*RECORD EXTRACTS*.
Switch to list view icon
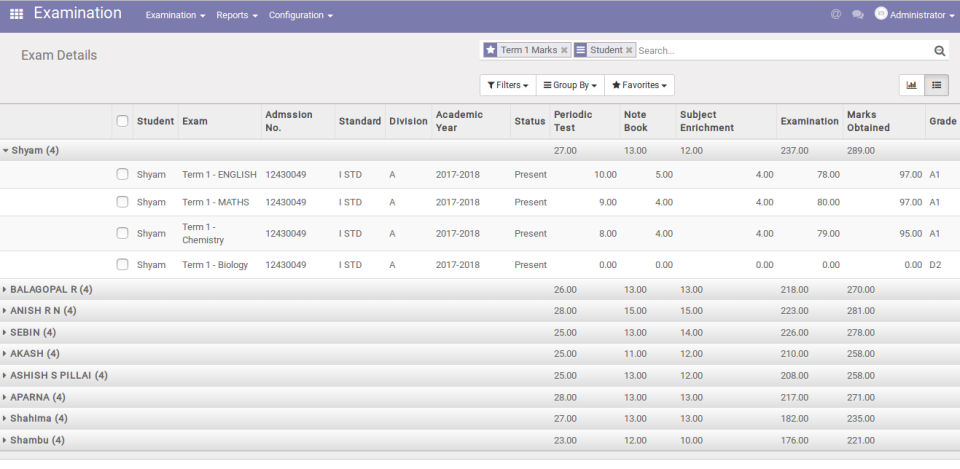960x469 pixels. click(x=936, y=85)
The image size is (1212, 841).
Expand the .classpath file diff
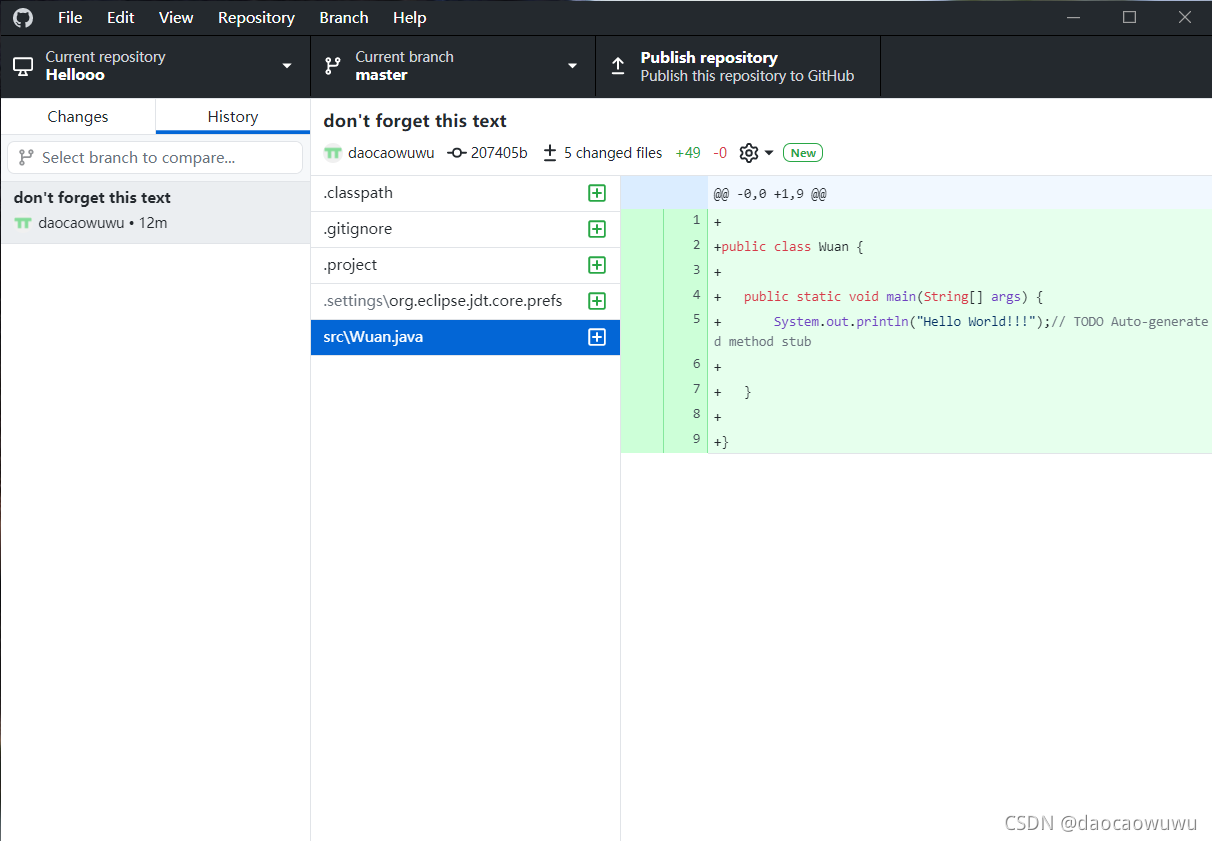(x=597, y=193)
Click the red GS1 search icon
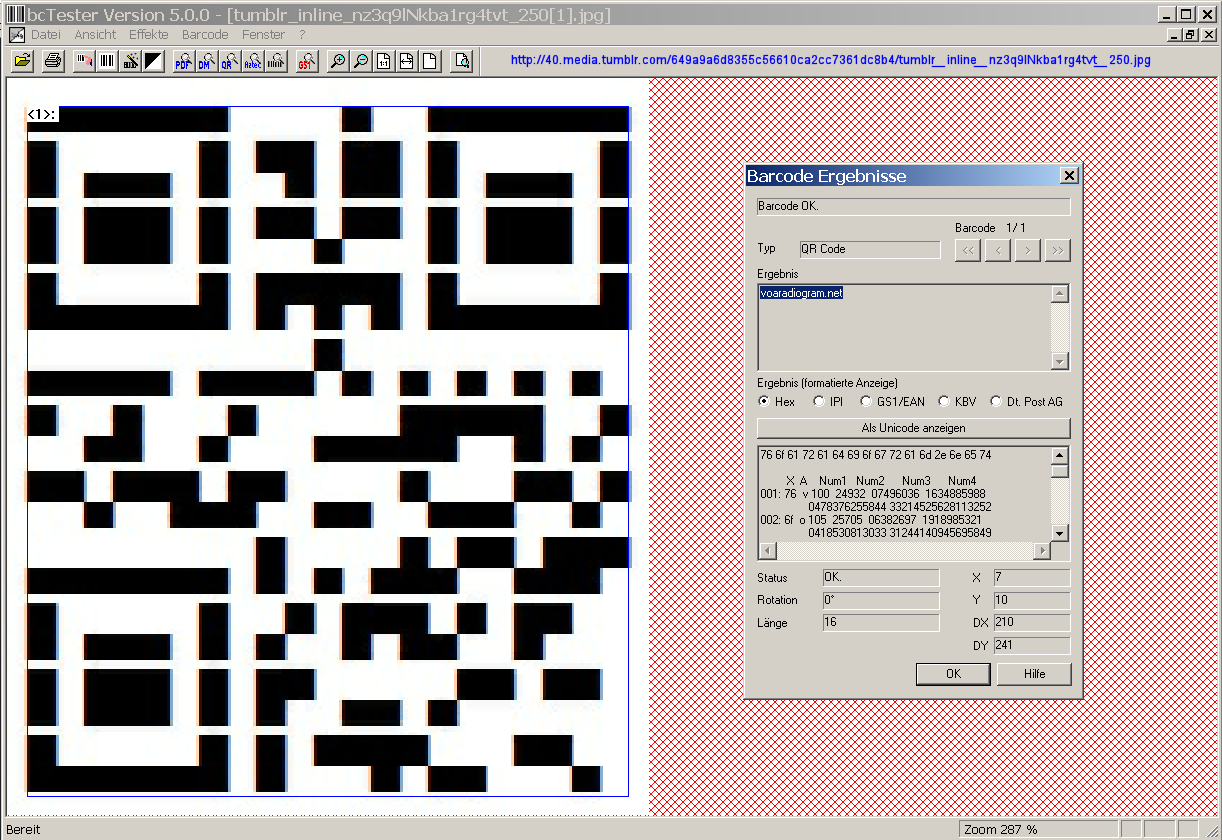Viewport: 1222px width, 840px height. pyautogui.click(x=306, y=61)
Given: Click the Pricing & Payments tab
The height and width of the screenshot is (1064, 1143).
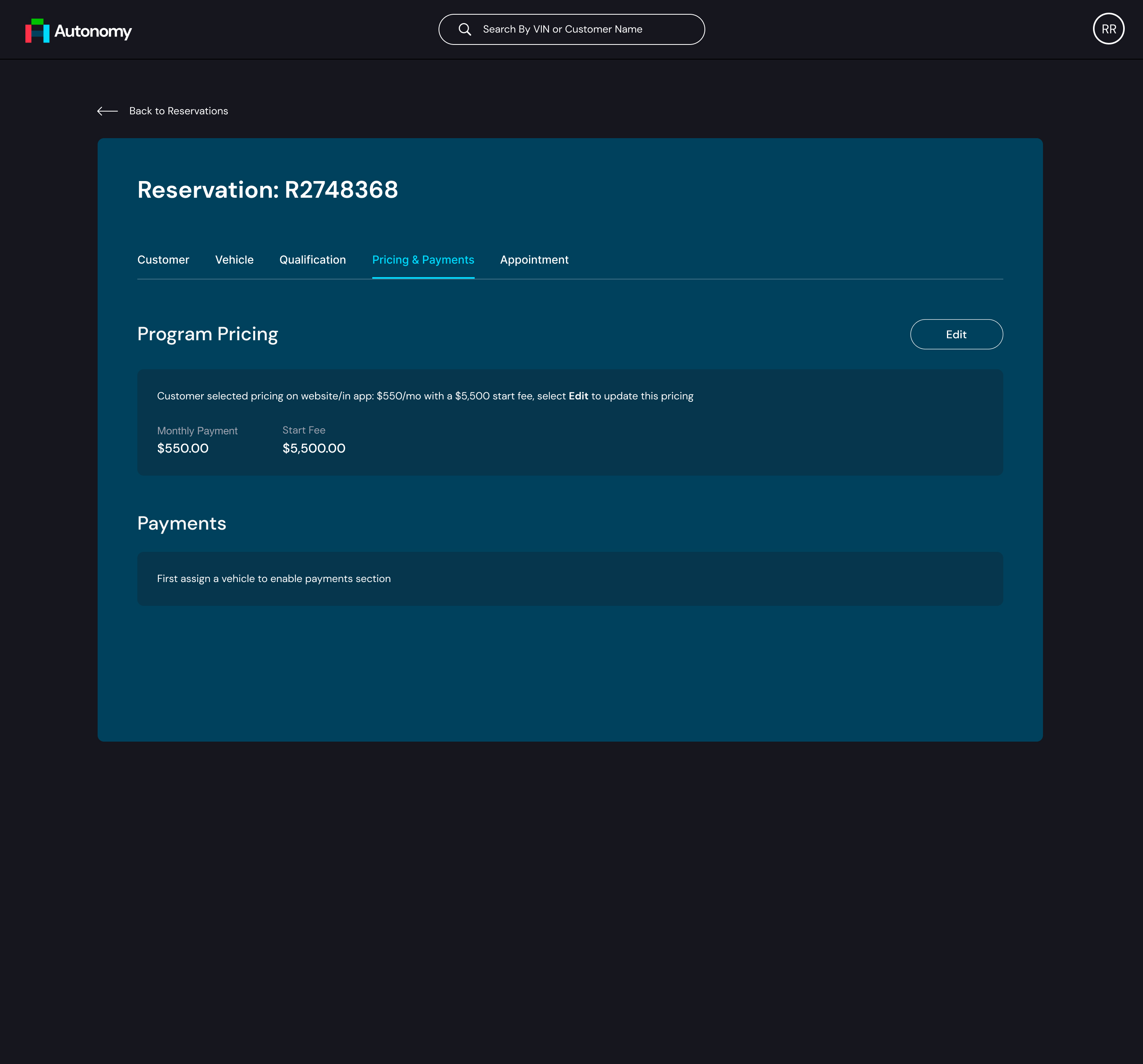Looking at the screenshot, I should (423, 260).
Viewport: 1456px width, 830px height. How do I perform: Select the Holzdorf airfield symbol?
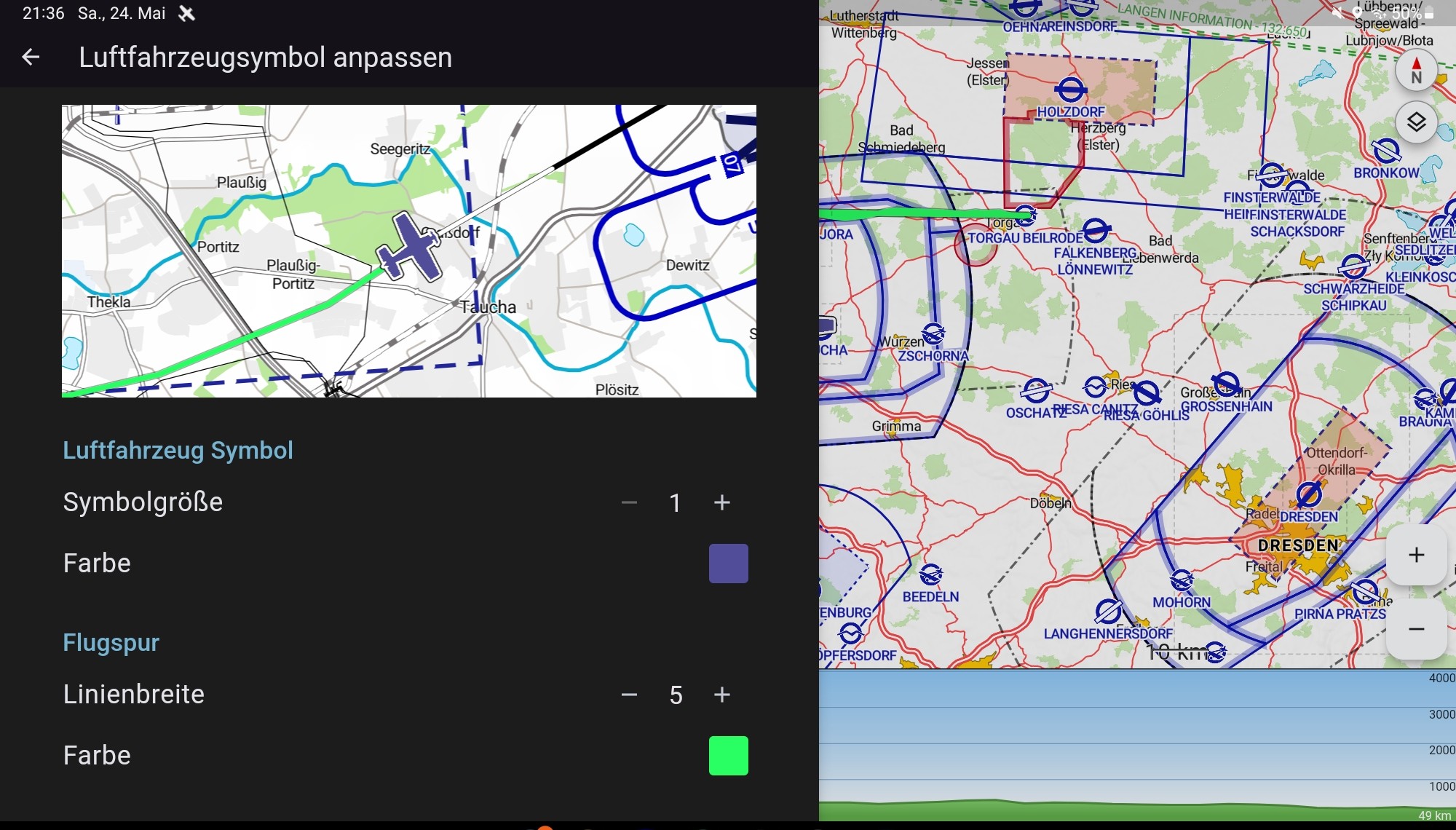coord(1070,90)
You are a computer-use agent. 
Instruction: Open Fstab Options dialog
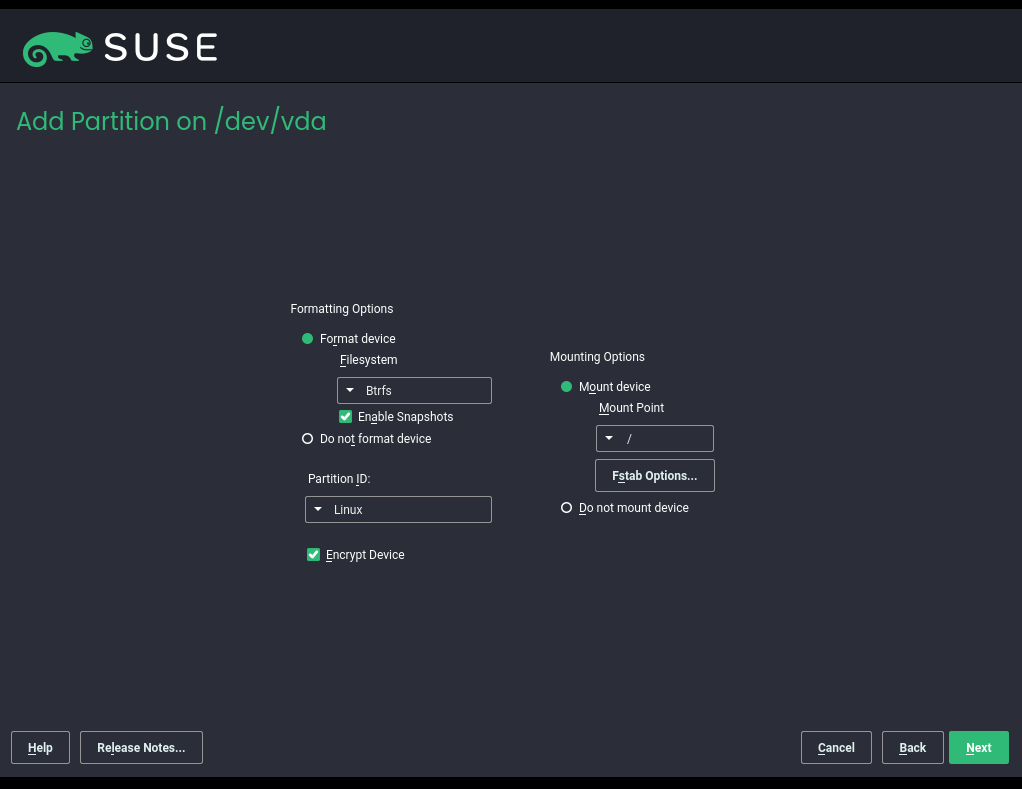tap(654, 476)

*WHAT THE EXERCISE ASKS*. Print the data between the line containing "The image size is (1212, 841)." and the line containing "coord(1070,90)", inclusive, and reproduce each line exactly as it appears. Leave the pictures out.

*RESPONSE BELOW*.
The image size is (1212, 841).
Expand the .classpath file diff
(x=597, y=193)
Click the red GS1 search icon
Viewport: 1222px width, 840px height. pyautogui.click(x=306, y=61)
Given: Click the Pricing & Payments tab
The height and width of the screenshot is (1064, 1143).
Looking at the screenshot, I should (423, 260).
Viewport: 1456px width, 830px height. How do I perform: Select the Holzdorf airfield symbol?
coord(1070,90)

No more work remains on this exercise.